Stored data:
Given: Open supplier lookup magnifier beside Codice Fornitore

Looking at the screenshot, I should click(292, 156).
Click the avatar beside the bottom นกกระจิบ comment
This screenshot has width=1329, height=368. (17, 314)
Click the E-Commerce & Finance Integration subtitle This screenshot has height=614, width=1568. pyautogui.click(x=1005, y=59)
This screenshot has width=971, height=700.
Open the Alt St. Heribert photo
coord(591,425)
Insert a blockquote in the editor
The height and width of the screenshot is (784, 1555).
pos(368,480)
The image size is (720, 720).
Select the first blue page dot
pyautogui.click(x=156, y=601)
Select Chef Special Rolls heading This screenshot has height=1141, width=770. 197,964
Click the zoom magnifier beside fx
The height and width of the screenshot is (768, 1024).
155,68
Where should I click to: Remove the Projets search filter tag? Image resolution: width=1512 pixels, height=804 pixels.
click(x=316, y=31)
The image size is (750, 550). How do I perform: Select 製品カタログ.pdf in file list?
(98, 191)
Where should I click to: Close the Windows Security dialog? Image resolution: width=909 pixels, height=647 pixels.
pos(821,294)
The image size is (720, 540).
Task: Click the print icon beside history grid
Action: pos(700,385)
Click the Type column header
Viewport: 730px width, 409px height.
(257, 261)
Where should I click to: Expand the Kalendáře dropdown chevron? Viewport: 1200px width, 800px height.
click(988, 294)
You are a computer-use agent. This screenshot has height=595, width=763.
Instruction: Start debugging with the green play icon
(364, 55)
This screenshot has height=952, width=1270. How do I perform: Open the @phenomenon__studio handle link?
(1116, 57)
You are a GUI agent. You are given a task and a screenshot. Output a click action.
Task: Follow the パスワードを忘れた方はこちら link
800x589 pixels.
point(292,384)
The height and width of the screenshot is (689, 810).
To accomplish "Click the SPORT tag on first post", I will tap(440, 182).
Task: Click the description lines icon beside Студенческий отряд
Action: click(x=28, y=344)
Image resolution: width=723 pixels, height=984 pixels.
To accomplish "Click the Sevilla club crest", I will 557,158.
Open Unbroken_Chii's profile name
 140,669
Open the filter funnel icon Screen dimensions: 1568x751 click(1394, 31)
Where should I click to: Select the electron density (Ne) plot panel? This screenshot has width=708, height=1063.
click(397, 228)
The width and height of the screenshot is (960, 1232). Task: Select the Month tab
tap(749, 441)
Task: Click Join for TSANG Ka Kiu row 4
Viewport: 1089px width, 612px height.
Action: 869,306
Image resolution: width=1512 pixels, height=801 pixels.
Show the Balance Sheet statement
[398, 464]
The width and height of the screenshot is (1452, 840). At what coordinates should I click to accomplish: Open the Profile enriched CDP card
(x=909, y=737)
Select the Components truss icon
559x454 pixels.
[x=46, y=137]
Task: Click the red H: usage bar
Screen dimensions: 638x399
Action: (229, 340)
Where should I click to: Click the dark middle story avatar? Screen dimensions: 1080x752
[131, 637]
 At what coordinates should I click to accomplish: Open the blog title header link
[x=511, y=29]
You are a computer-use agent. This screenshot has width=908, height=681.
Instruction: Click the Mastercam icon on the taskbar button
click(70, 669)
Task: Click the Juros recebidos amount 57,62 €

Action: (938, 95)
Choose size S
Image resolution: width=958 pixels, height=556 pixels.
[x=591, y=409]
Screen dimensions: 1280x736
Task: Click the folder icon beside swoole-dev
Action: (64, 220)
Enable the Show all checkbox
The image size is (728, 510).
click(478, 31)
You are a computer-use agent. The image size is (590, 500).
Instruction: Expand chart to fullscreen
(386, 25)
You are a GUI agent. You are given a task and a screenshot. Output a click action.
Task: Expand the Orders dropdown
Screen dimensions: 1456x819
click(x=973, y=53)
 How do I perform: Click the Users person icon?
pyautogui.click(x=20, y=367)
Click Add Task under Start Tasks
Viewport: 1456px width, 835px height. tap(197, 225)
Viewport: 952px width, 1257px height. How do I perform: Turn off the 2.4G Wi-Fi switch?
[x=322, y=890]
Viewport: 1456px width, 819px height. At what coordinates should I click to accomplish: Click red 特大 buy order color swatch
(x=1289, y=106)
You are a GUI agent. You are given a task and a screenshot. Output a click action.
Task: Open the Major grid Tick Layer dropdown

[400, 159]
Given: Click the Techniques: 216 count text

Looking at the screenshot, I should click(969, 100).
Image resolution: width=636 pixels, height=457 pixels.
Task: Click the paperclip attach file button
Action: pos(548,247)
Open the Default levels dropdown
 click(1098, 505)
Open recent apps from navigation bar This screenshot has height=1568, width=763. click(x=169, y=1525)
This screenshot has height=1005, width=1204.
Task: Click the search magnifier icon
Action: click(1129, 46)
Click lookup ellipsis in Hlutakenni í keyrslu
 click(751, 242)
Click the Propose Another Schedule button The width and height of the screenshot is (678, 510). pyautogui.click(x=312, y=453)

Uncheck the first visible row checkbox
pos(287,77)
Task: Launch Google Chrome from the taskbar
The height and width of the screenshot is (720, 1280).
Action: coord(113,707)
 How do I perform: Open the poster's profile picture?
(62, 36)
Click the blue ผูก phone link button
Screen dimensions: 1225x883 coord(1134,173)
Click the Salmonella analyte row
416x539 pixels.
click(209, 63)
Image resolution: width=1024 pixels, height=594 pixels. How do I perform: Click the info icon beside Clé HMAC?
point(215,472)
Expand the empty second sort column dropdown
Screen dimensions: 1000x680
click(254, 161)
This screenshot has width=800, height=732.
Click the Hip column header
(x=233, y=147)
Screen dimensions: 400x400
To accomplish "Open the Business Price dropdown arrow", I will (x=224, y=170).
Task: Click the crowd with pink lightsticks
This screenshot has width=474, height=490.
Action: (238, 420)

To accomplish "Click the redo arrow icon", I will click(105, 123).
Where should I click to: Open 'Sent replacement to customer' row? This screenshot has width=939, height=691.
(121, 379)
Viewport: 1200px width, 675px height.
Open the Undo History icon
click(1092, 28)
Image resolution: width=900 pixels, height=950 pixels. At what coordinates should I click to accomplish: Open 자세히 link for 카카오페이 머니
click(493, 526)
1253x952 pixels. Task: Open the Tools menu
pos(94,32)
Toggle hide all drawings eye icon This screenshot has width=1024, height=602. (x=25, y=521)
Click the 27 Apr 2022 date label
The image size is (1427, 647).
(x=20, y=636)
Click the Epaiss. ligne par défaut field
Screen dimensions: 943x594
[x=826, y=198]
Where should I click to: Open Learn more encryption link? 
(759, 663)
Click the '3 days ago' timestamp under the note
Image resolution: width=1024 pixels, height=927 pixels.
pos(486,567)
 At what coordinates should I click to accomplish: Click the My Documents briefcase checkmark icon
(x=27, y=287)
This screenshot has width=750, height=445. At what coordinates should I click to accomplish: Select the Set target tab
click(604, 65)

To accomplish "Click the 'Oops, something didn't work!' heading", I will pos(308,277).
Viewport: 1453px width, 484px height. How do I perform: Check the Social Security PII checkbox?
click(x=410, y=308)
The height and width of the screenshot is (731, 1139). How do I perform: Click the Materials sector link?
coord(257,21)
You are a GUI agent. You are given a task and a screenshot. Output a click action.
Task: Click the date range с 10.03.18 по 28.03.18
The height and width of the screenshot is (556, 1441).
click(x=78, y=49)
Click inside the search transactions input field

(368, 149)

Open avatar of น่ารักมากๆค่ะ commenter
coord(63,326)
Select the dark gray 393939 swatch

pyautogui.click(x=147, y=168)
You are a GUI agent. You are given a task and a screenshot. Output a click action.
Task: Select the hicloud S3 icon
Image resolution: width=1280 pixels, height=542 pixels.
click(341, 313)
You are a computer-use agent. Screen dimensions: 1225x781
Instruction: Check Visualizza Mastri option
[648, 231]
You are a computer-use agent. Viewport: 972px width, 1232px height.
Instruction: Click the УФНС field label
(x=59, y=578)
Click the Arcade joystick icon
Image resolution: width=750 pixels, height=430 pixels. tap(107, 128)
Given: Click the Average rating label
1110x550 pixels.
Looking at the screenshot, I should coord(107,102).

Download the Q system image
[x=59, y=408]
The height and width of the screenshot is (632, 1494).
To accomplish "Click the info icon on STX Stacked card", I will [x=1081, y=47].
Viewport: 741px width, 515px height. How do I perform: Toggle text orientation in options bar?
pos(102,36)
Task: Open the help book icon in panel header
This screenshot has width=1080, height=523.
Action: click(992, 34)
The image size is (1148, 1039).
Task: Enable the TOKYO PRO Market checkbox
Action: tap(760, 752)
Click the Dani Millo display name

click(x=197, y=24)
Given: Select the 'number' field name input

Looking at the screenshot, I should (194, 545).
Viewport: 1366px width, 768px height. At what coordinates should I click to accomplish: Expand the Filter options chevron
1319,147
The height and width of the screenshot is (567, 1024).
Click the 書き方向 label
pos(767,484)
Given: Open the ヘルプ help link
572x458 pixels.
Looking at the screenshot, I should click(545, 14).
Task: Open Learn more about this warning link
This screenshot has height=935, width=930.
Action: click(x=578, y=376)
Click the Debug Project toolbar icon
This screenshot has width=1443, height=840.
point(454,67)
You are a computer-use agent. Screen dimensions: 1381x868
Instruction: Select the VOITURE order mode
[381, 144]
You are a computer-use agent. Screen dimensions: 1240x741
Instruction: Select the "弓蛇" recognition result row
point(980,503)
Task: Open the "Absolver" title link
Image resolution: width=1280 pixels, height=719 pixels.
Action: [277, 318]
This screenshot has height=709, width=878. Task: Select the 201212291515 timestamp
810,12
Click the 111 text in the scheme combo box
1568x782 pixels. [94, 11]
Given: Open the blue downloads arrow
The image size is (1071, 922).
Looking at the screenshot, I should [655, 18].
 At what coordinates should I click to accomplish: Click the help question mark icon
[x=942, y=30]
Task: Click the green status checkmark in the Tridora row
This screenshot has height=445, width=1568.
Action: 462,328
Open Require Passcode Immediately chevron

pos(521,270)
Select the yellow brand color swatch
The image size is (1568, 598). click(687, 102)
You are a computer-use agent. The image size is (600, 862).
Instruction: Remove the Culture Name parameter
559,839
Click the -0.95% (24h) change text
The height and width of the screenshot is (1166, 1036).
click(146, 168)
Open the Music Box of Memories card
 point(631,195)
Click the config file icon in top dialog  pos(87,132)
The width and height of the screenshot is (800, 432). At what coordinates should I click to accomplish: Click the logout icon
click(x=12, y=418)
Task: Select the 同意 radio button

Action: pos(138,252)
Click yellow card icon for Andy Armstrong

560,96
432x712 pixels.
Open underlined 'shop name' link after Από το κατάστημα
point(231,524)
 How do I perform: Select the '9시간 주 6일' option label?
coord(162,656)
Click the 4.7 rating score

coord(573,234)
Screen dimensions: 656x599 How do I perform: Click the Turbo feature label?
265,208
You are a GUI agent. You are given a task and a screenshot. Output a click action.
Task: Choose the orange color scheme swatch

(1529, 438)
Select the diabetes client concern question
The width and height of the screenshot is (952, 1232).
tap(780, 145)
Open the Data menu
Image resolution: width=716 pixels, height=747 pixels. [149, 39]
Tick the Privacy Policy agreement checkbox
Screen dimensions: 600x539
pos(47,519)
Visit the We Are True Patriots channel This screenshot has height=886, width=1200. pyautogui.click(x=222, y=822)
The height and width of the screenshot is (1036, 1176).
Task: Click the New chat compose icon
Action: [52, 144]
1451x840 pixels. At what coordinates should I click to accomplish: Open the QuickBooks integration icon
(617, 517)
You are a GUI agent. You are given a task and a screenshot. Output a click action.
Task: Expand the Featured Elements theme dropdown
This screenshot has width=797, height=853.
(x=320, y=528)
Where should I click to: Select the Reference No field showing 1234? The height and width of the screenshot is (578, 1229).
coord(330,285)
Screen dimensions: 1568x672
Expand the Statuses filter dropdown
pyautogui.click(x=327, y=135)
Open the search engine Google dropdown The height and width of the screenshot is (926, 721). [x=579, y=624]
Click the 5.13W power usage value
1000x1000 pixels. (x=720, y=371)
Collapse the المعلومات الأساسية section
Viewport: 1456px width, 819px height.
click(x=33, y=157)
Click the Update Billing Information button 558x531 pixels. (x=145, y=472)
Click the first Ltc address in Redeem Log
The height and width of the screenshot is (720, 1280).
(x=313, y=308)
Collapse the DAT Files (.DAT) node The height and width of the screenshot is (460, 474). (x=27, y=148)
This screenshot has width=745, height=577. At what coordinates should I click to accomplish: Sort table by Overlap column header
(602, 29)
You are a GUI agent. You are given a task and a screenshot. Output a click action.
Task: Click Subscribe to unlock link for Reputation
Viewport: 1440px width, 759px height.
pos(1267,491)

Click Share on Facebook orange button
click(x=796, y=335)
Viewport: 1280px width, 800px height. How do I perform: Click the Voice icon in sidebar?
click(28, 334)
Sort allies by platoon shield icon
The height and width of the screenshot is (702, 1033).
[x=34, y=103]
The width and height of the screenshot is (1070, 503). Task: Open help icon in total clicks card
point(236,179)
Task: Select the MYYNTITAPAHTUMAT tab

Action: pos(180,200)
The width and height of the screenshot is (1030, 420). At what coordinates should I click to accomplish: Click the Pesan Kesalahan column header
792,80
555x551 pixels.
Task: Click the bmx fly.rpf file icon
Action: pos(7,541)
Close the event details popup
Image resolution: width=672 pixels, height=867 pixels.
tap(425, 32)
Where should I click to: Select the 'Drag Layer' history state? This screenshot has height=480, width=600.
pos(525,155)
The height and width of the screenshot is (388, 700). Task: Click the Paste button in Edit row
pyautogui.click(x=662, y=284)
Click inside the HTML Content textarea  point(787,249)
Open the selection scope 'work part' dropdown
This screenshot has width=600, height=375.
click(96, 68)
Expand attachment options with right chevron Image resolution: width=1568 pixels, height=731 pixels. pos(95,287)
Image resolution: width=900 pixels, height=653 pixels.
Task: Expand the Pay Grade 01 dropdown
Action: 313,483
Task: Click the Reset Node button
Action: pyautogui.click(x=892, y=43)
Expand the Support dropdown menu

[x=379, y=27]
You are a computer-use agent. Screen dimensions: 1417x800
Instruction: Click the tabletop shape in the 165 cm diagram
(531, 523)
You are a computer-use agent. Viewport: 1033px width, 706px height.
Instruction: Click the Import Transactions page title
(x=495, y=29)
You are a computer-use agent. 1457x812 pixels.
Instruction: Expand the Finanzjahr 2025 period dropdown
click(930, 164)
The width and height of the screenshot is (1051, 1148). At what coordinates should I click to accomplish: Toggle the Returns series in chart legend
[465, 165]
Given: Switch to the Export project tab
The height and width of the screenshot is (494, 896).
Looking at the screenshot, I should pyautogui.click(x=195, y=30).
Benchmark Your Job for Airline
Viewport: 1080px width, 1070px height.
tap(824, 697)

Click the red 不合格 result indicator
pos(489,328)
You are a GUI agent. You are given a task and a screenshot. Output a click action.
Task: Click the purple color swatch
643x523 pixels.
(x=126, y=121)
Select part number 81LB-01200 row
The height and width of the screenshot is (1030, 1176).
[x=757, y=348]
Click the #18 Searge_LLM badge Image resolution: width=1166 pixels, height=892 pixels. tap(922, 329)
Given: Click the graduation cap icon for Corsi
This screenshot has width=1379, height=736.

TASK ITEM: Once a line of the records is found to contain "arrow", copy it out.

YOUR SOLUTION:
To accomplish "Open the Business Price dropdown arrow", I will (x=224, y=170).
To accomplish "Click the redo arrow icon", I will click(105, 123).
Given: Open the blue downloads arrow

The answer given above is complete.